I was at Frank's again this afternoon. Couldn't resist and bought a few more CRS.


----------



## razoredge (Dec 31, 2011)

bigfishy said:


> A grade $3.50 each
> S / S+ grade $6 each
> (after the 50% off)


Here what's left today.

A grade small CRS approx 40 left
S/S+ med grade CRS 6.00 and higher Lots left
S/S+ med grade CBS 7.50+ lots left
Cherry shrimps .75 Approx 20 
yamato shrimp 1.50 Approx 15
Taiwanese Rice Shrimp Approx 20
Gold Crystal Shrimp (med) 6.50 approx 40
Orange RIce Shrimp 3.50 approx 20
Yelllow Rice Shrimp 2.75 approx 50
Red Rili Shrimp 3.50 approx 20
Painted Fire red 3.50 for female and 10 for male(no discount) Approx 20
Snowball shrimp 3.75 (not selling 2 berried female) approx 30


----------



## shrimp101 (Mar 13, 2012)

I dont know who it was but I was at Franks a few weeks ago and I fellow there said he knew of someone who could maybe get me four leaf clover plant (marsilea drummondi), I was wondering if anyone knows of this and if Franks store fellows could get me such a thing.???


----------



## iBetta (Jun 19, 2011)

why dont you try Mr. Bako? he knows Frank well . i also have it but the submersed version but unfortunately i dont have enough to give you some, sorry


----------



## shrimp101 (Mar 13, 2012)

Hi there iBetta - sorry I just noticed your writting back to me. Sorry still new to how this site works really. You have four leaf clover (marsilea drummonid)? WOW LUCKY YOU! Can you show me a pic of it some time in your tank? I would love to see it in a grown tank!!! I was going to try and see if the place Frank is moving to (I forget the name of it) has it but I called Frank on the weekend past and he says nop! I dont know who Mr Bako is...sorry...


----------



## bigfishy (Jun 19, 2009)

shrimp101 said:


> Hi there iBetta - sorry I just noticed your writting back to me. Sorry still new to how this site works really. You have four leaf clover (marsilea drummonid)? WOW LUCKY YOU! Can you show me a pic of it some time in your tank? I would love to see it in a grown tank!!! I was going to try and see if the place Frank is moving to (I forget the name of it) has it but I called Frank on the weekend past and he says nop! I dont know who Mr Bako is...sorry...
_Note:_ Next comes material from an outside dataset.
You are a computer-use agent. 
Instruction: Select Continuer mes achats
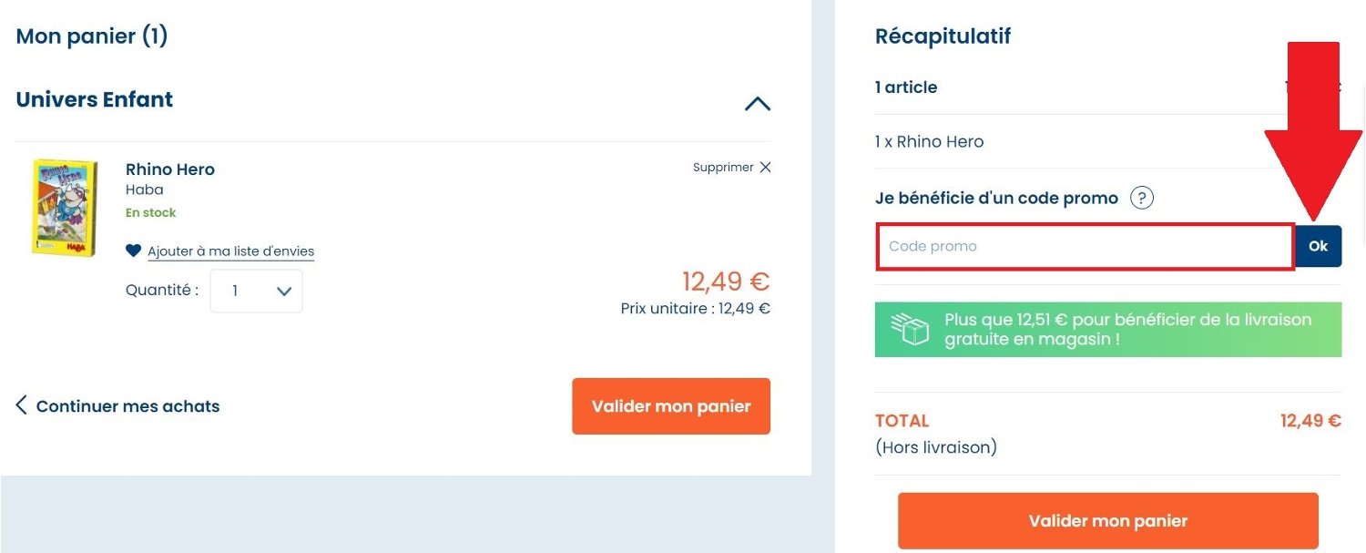pos(127,405)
Kim's Nature @ Major Mackenzie & Markham Rd

google it and it will pop right up


----------



## shrimp101 (Mar 13, 2012)

Ya that is who I was talking about but I called Frank this past weekend and he does not have the four leaf clover plant - who is Mr Bako though - sorry for the dumb question - LOL.


----------



## shrimp101 (Mar 13, 2012)

There was another nice guy at Franks when I was there a few weeks ago who said he might know of someone who had four leaf clover - he worked there too it seemed nice younger guy but I never got his name nor did I hear back from him either - so I have no way to contact him.


----------



## iBetta (Jun 19, 2011)

ahah thats bigfishy lol. Mr. Bako is another member here of the board . he used to work with Frank as well.


----------



## coldmantis (Apr 5, 2010)

Your talking about Tommy(mr.bako), find him on the search on this forum but I'm pretty sure he only have christmas and flame moss right now.


----------



## shrimp101 (Mar 13, 2012)

I cant find a Mr Bako listed in the search here - but I do see big fishy perhaps that was the nice guy that helped me - I guess I should have got his name.  But thaks for the help people I will continue my search.


----------



## Jaysan (Dec 19, 2011)

shrimp101 said:


> I cant find a Mr Bako listed in the search here - but I do see big fishy perhaps that was the nice guy that helped me - I guess I should have got his name.  But thaks for the help people I will continue my search.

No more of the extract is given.